Environment secretary, Caroline Spelman, has unveiled plans to bring together householders, project staff and council teams in order to ‘co-design’ new systems of waste collection and treatment on a community basis.
The “groundbreaking concept” was unveiled at the Waste & Resources Action Programme (WRAP) annual conference, and will be trialled with a pilot project in inner London.
It was also revealed that the department aims to develop a toolkit to allow other councils to make use of the pilot’s findings.
Mrs Spelman acknowledged that there was “no ‘one size fits all’ when it comes to waste collection,” saying, “we know that imposition is rarely as effective as participation.”
The move reflects the Coalition Government’s flagship policy, the Big Society, decentralising responsibility for waste policies from local authorities to the communities they serve.
Commercial recycler and social welfare charity, Recycling Lives, is already working to give communities the power to dispose of their own waste, with the revolutionary BulkyWaste service.
The BulkyWaste service allows householders to arrange collection of large waste items through a simple, convenient online process.

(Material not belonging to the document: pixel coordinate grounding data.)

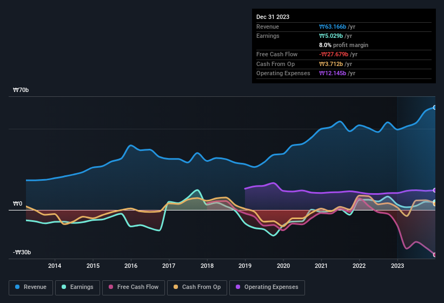Click the blue Revenue endpoint marker
Screen dimensions: 444x303
pyautogui.click(x=435, y=108)
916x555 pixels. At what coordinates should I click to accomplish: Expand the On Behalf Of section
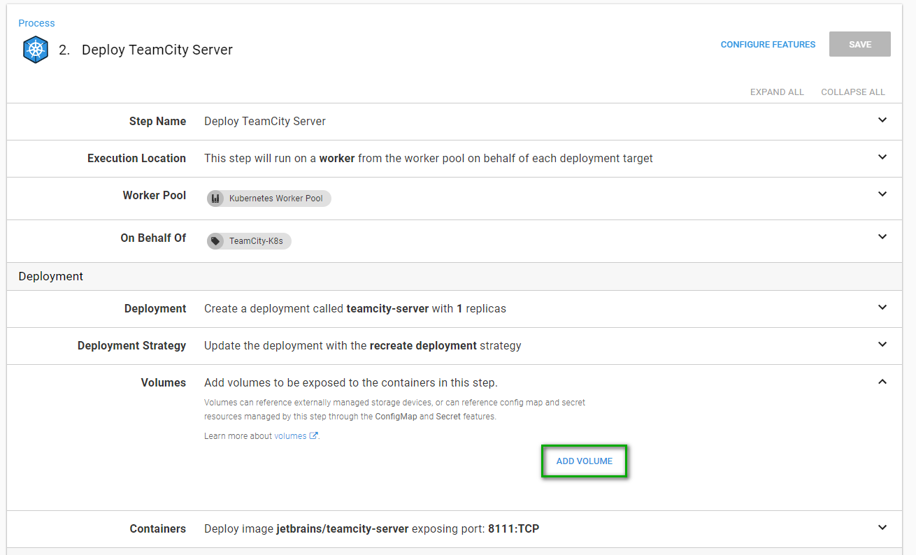[882, 237]
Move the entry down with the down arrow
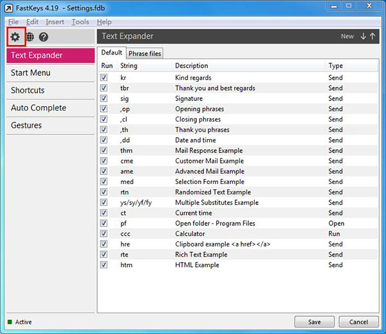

Charities and social enterprises in the local area work as Collection Partners, establishing an income stream by collecting, refurbishing and reselling the items.
Recycling Lives, along with other charities, use this as an opportunity to provide training and work experience opportunities for the long term unemployed.
The service aims to reuse or recycle at least 60 per cent of the waste received, with reusable items refurbished and sold on to charities or low-income families.
Recycling Lives ounder and Chairman, Steven Jackson, said: “The BulkyWaste service essentially allows householders across the country to dispose of their bulky waste items in an environmentally conscious manner, while providing further benefits to the community and the local economy.”
“BulkyWaste is an innovative and revolutionary concept, and has a big part to play in bringing the new vision of waste disposal systems into fruition.”